# TEXT SEGMENT:
US President George W. Bush.
by Staff Writers
Washington (AFP) Nov 21, 2008
US President George W. Bush heads Friday to an Asia-Pacific summit in Peru to work on progress in dismantling North Korea's nuclear programs and seek a more united front on the global economic meltdown.

With Bush vastly unpopular at home and world leaders already looking to successor Barack Obama taking office January 20, spokeswoman Dana Perino warned Thursday that "I wouldn't expect a lot of news to be made on this trip."

The US president was to attend the annual Asia-Pacific Economic Cooperation (APEC) forum, and hold one-on-one talks with key US partners in aid-for-disarmament diplomacy with the secretive regime in Pyongang.

It may be Bush's final foray overseas before the sun sets on his eight years in office -- there are no more scheduled international meetings, though the president could still spring an unannounced trip in the next two months.

But "this is a serious meeting, it is not a farewell," said Dan Price, the outgoing US president's assistant for international economic affairs and his special guide, or "sherpa," at the two-day summit.

Bush hoped to foster closer trade ties among APEC's 21 members and win support for the Group of 20 rich and major developing countries' statement of principles on the economic crisis, adopted after weekend talks in Washington.

Nine of the G20 countries are also APEC members.

Bush's schedule called for meetings with leaders of China, Japan, and South Korea, and he was also expected to sit down with Russian President Dmitry Medvedev for the first time since Moscow's August war with Georgia.

Those countries, along with the United States and North Korea, have held six-way negotiations on ending the North's nuclear programs, a diplomatic forum the US president has said will be a key part of his legacy.

Bush was also slated to hold talks with Canadian Prime Minister Stephen Harper, as well as Peruvian President Alan Garcia before returning to Washington on Sunday, roughly 48 hours after he arrives in Lima.

Bush's talks with Medvedev, unscheduled as yet because of logistical issues, will take up sore points in Russo-US ties, including US missile defense plans, and fallout from the Georgia war, said White House spokesman Gordon Johndroe.

# WRITTEN PROBLEM A:
Format the rows below as a numbered list, leaving out blank lines and pictures.
The rows come from a source unrelated to the article on Bush's trip to the APEC summit.

# SUPPLIED ENTRIES:
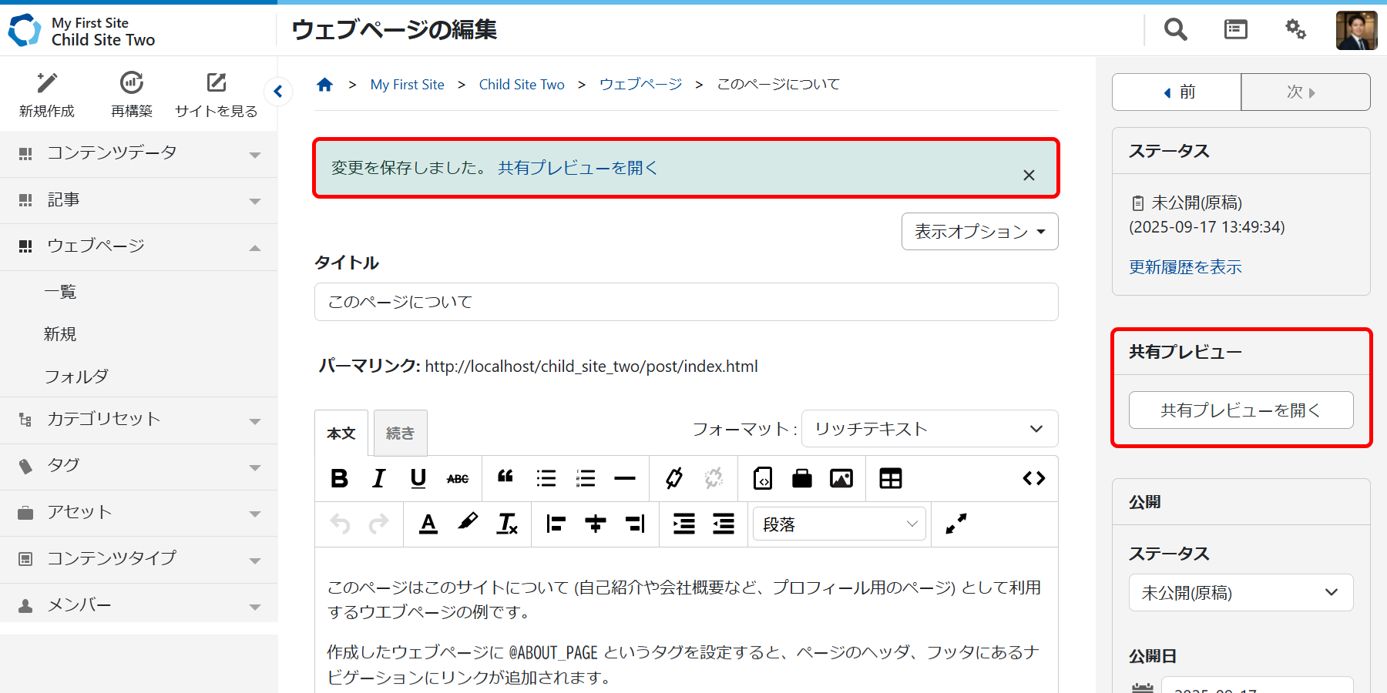This screenshot has height=693, width=1387.
Task: Click the blockquote icon in toolbar
Action: tap(505, 478)
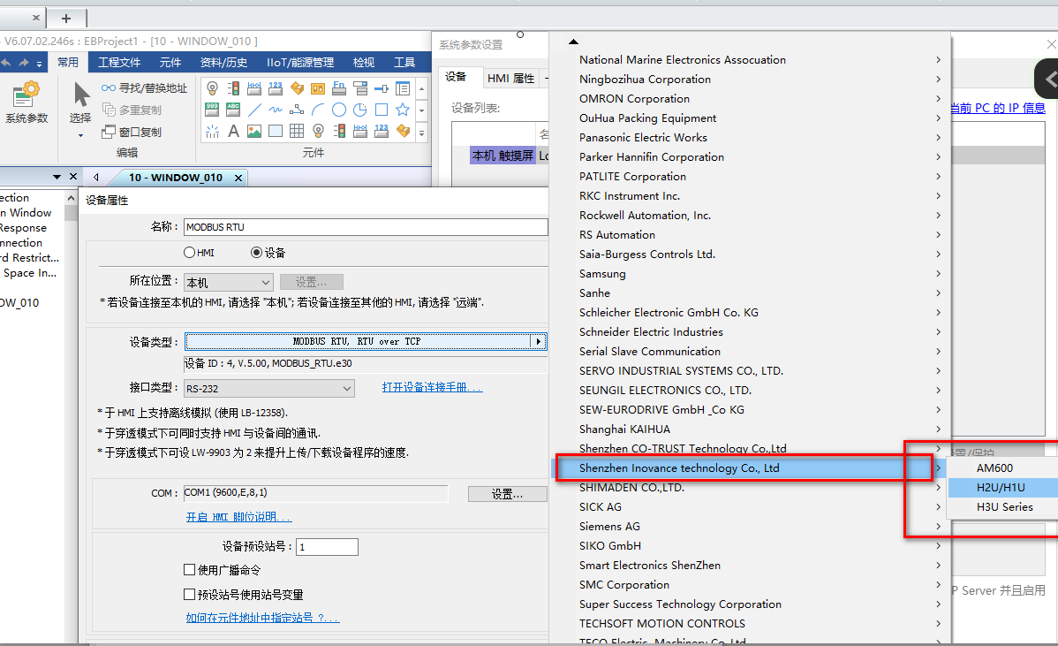Open the 系统参数 system parameters icon

[x=26, y=102]
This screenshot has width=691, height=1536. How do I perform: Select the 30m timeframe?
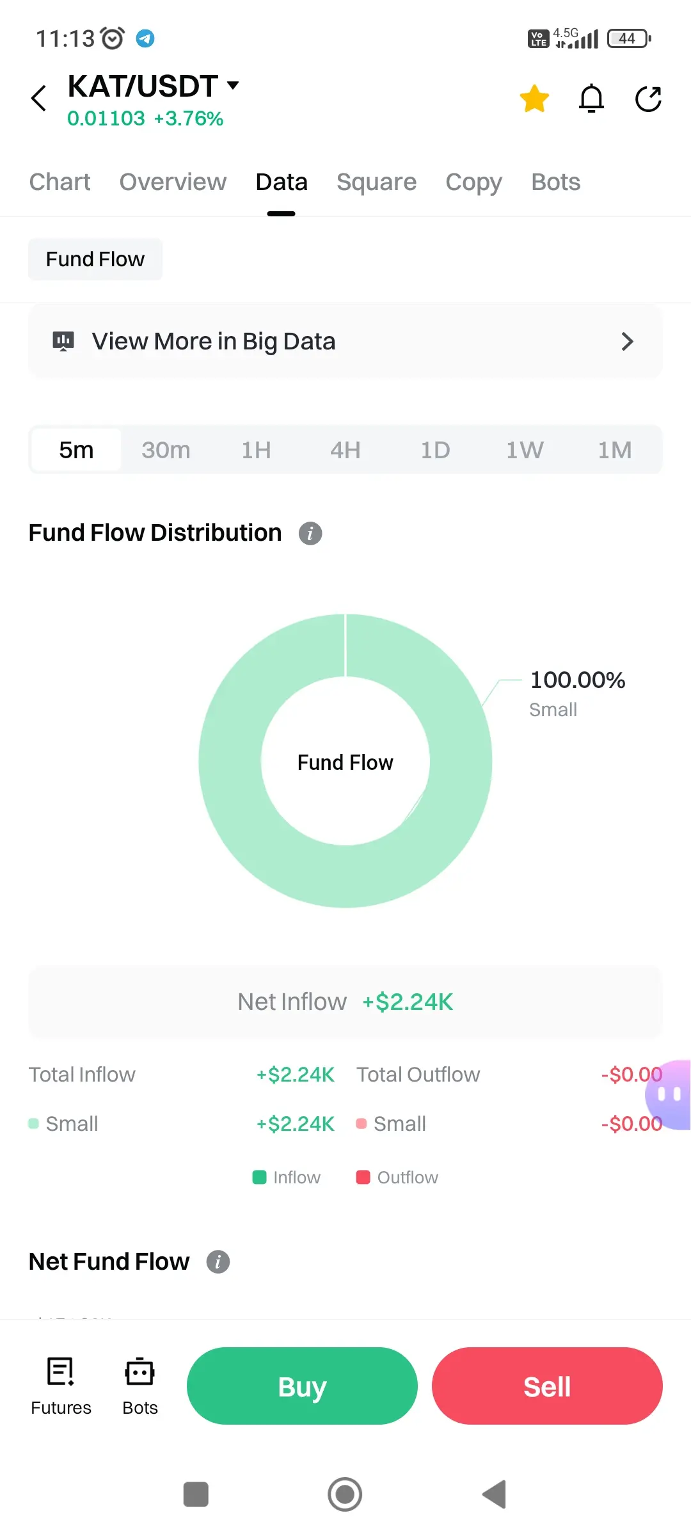pyautogui.click(x=166, y=450)
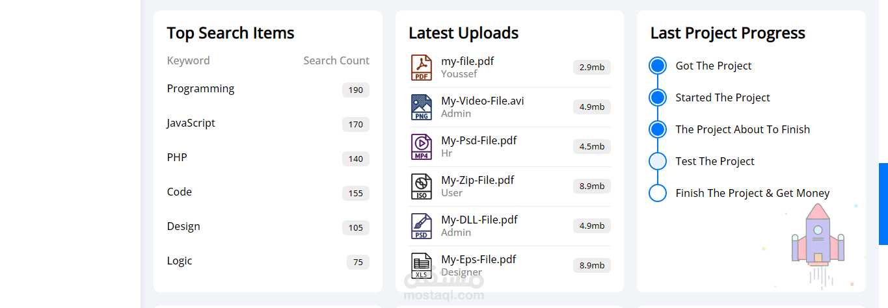The height and width of the screenshot is (308, 888).
Task: Click the Programming keyword row
Action: pos(200,88)
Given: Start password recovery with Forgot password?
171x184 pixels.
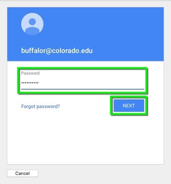Looking at the screenshot, I should coord(41,106).
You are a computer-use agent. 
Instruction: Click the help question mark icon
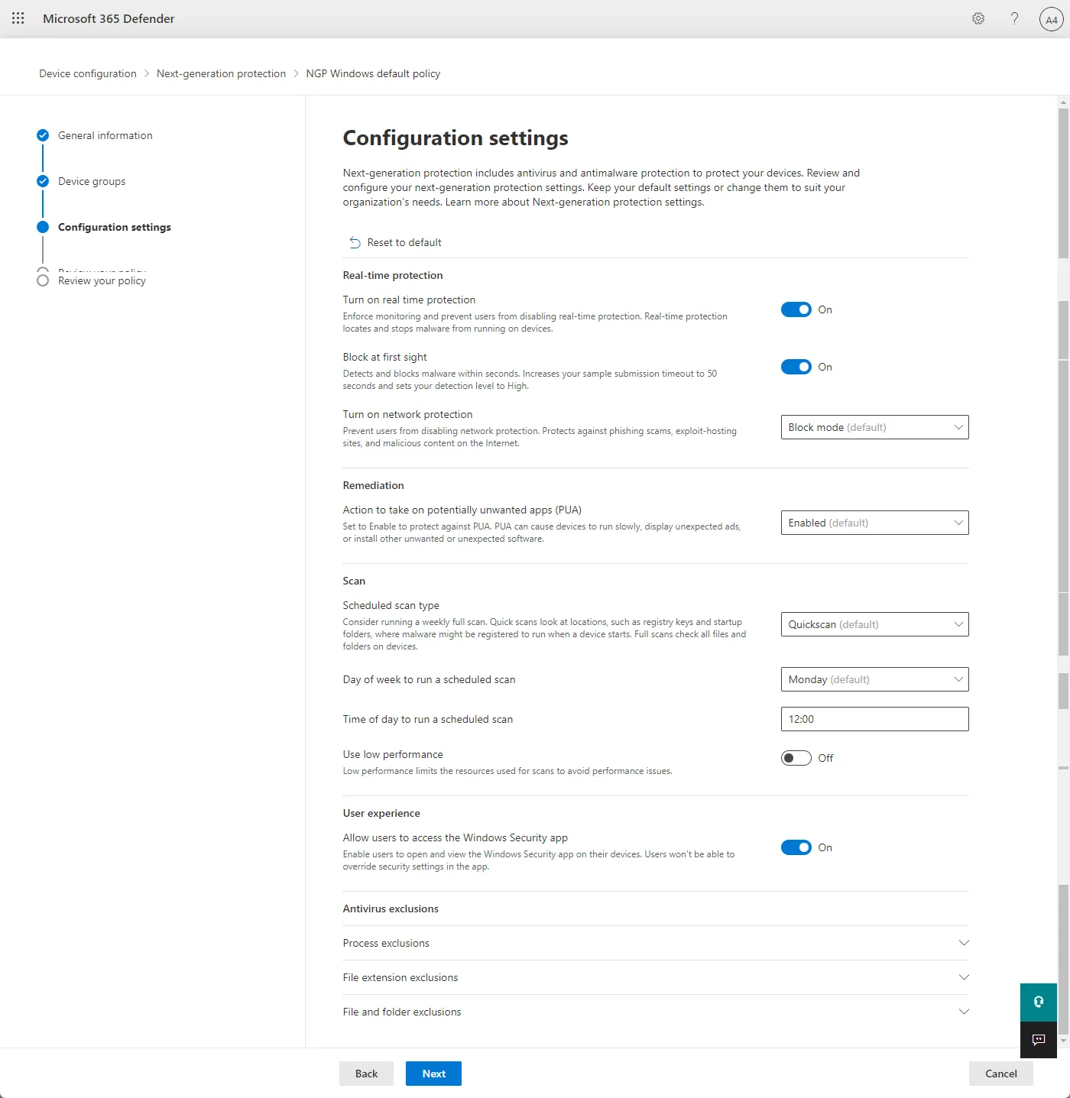point(1014,18)
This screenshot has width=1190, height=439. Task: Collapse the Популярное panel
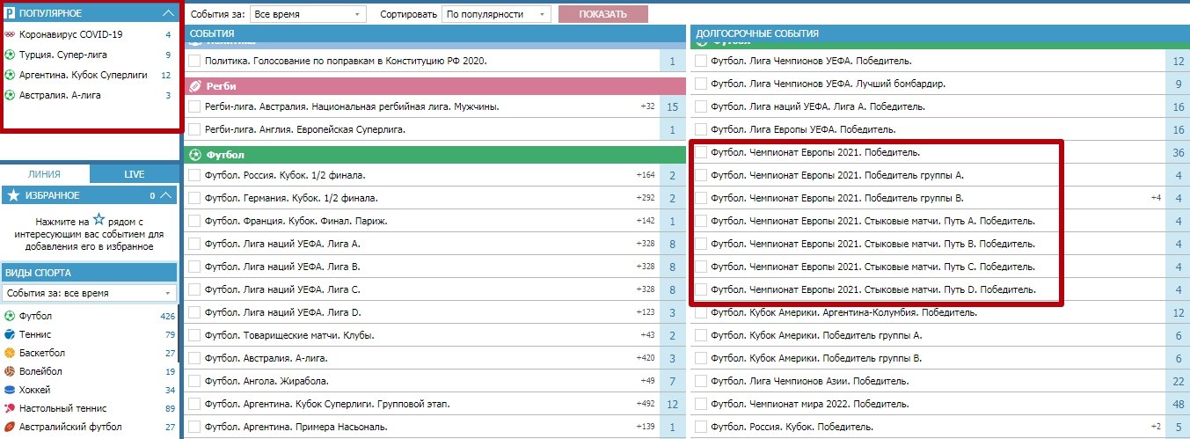(x=169, y=13)
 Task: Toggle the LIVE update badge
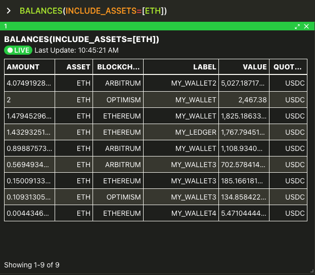18,50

# WRITTEN PROBLEM B:
Continue the article on Bush's trip to the APEC summit in Peru, starting right after its last sentence.

# REPLY A:
1. This screenshot has height=693, width=1387.
2. Task: Click the blockquote icon in toolbar
3. Action: tap(505, 478)
4. Open the 系统参数 system parameters icon
5. [x=26, y=102]
6. This screenshot has width=691, height=1536. How do I perform: Select the 30m timeframe?
7. pyautogui.click(x=166, y=450)
8. The height and width of the screenshot is (308, 888).
9. Task: Click the Programming keyword row
10. Action: pos(200,88)
11. Given: Start password recovery with Forgot password?
12. 171x184 pixels.
13. Looking at the screenshot, I should coord(41,106).
14. You are a computer-use agent. 
15. Instruction: Click the help question mark icon
16. point(1014,18)
17. This screenshot has width=1190, height=439. Task: Collapse the Популярное panel
18. (x=169, y=13)
19.  Task: Toggle the LIVE update badge
20. 18,50

# REPLY B:
"We have some issues that we're going to need to work through," Johndroe said.

Bush was to hold talks with Chinese President Hu Jintao on Friday, then with South Korean President Lee Myung-Bak and Japanese Prime Minister Taro Aso -- first separately, then in three-way talks -- on Saturday.

Washington has pushed to schedule a meeting of top negotiators from the six parties -- China, Japan, North and South Korea, and Russia -- as quickly as possible to seal agreement on how to verify the North's disarmament.

Bush will also push for greater economic integration among APEC economies, which together account for 55 percent of global gross domestic product, nearly half of all world trade, and 41 percent of the world's population, said Price.

The United States, which has seen its trade with APEC soar from 1.2 trillion dollars in 2001 to nearly two trillion in 2007, worries that new free trade initiatives have "focused on Asia-first or Asia-only agreements," said Price.

APEC comprises Australia, Brunei, Canada, Chile, China, Hong Kong, Indonesia, Japan, Malaysia, Mexico, New Zealand, Papua New Guinea, Peru, the Philippines, Russia, Singapore, South Korea, Taiwan, Thailand and Vietnam.

In his talks with Hu, Bush also expects to discuss Iran's suspect nuclear program, turmoil in Zimbabwe and Sudan, pressure on Myanmar's military rulers to enact democratic reforms, Beijing's uneven rights record, and push China for more dialogue with the Dalai Lama, said Johndroe.